8.10.10

Amores urgentes

Variaciones con repetición (Relato)


Desde aquel día en que la encontré al poco de su llegada a la ciudad y tuve la cortesía de ofrecerle mi hospitalidad, su sonrisa angelical se paseaba descarada por los rincones de mi vida. Insidiosamente aparecía, se acomodaba y eran inútiles las palabras sutiles. No había manera de librarse de su presencia. Sabía estar en el momento adecuado a la hora conveniente. Para ella.
Una tarde de febrero se interpuso en mi camino. Quería hablarme. No sé si fue la rabia o el desprecio lo que me impulsó a preguntarle: “¿Hablar? ¿De qué?”. Supe que no iba a contestar en ese momento. Mi curiosidad tendría que esperar.
La reunión que teníamos ese martes había comenzado. Allí estaba ella, y yo, del otro lado. Entonces supe de qué quería hablarme. Había sucedido. El hombre con el que compartía mi vida era por fin suyo.
Lo cierto es que bien pude haberle negado la ocasión de decírmelo. Una sencilla disculpa hubiera bastado para detener tan desagradable encuentro. No se me ocurrió. Acostumbro dejarme llevar por lo que considero las fuerzas de la naturaleza, por lo inevitable. Y así, a las 10, estábamos en un bar la una frente a la otra, sostenida yo en mi copa, esperando sin poder resistirme el desenlace que se anunciaba.
Destruir es un lujo que sólo los humanos nos permitimos.
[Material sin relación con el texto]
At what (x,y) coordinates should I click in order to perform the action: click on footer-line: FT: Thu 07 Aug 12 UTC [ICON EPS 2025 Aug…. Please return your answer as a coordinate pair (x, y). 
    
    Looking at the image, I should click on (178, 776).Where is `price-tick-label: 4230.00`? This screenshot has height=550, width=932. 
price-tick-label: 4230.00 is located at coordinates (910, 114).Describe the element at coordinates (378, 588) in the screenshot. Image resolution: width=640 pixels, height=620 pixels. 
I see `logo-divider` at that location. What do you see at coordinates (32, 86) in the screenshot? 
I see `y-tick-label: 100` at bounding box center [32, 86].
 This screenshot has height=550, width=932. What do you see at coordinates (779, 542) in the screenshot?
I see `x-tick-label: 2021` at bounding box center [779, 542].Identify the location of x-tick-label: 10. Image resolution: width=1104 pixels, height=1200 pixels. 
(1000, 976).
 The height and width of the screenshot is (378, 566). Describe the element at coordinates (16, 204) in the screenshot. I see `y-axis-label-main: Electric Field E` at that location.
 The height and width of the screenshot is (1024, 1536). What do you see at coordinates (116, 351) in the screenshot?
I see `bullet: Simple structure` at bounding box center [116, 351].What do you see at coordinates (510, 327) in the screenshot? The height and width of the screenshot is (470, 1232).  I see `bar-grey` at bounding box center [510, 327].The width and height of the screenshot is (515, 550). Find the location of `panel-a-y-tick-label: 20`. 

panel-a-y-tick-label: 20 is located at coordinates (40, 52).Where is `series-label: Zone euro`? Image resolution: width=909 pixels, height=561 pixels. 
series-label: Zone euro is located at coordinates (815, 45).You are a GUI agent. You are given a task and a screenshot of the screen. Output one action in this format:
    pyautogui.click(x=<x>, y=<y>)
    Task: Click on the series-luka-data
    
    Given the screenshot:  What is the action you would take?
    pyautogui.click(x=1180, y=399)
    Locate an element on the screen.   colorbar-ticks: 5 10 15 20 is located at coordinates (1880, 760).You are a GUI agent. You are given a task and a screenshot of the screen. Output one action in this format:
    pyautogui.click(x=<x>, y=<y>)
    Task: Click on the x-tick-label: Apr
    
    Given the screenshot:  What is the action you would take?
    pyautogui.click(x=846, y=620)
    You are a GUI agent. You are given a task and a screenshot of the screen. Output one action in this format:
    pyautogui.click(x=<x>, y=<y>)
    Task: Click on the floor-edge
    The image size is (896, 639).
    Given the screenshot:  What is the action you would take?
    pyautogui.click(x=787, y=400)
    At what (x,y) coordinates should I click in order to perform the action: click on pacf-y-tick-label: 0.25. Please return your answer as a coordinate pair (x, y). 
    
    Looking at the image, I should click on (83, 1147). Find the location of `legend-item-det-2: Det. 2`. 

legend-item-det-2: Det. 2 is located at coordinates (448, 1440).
Querer saber me conduce a la destrucción, y aquella noche  quise saber. No puedo negar que lo que hoy ha ocurrido sucedió entonces, justo en el momento en que ella comenzó a hablar y yo me dispuse a escucharla.
“Entre el y yo ha surgido un deseo” dijo. Tragué saliva. Me agarré a la copa como náufrago a su balsa y poniendo en mis labios uno de los cigarrillos que se sucedían imparables, seguí callada, sentada allí. “Queríamos decírtelo para soportar la culpa, y además, porque… “las palabras dejaron de ser fluidas y seguras. Comenzó a vacilar: “nos gustaría hacerte partícipe. El sabe que estamos hablando ahora… quizás quiero que me frenes, que me lo prohíbas”
Introspección. Barro.
¡Prohibir! ¿Quién puede prohibir desear? ¿Acaso no es porque está prohibido que lo deseo? ¿Qué querían entonces de mí? ¿Por qué contármelo y por qué ella? ¿Por qué con tanta urgencia?
Los argumentos se sucedían incansables. Ella se llenaba la boca pronunciando su nombre, y anunciaba bordes de deseo y amor. Mis esfuerzos, sin embargo, se concentraban en mantener la calma, la impasividad del rostro. Necesitaba pensar.
El cuerpo, mi cuerpo, respondía incontenible a sus palabras. Acelerados los latidos del corazón, temblorosas las manos y la angustia aquella oprimiéndome en silencio, no hacían sino recordarme que continuaba viva, que no podía librarme fácilmente del miedo y el deseo.
En ese momento me hubiera gustado permitirme el lujo de actuar también yo conducida por la urgencia y, cual hembra defendiendo a sus cachorros, abalanzarme sobre ella, tirarle de los pelos, destrozarla, aplastarla. No lo hice.
 Ahora, dos años después, en los que ella habrá bordado cortinas azules sobre su cuerpo, releo lo anterior y me parece absurdo el acontecer del tiempo.
Esta mañana sonó el teléfono. Al descolgar, un vago recuerdo volvió con el  timbre de su voz: “Te llamo para decirte que el ya no está aquí. Anota este número. Se llama Lola”
Sorprendida y a la vez serena, me acerqué a la ventana y observé, ya sin sorpresa, como la gente se agolpaba en la cola del autobús mientras esperaba, con urgencia, que llegara puntualmente el jinete que le fuera fiel hasta la muerte. 

1 comentario:

  1. Ay! Como se repiten estas cosas. Tanto, que la verdad parece mentira.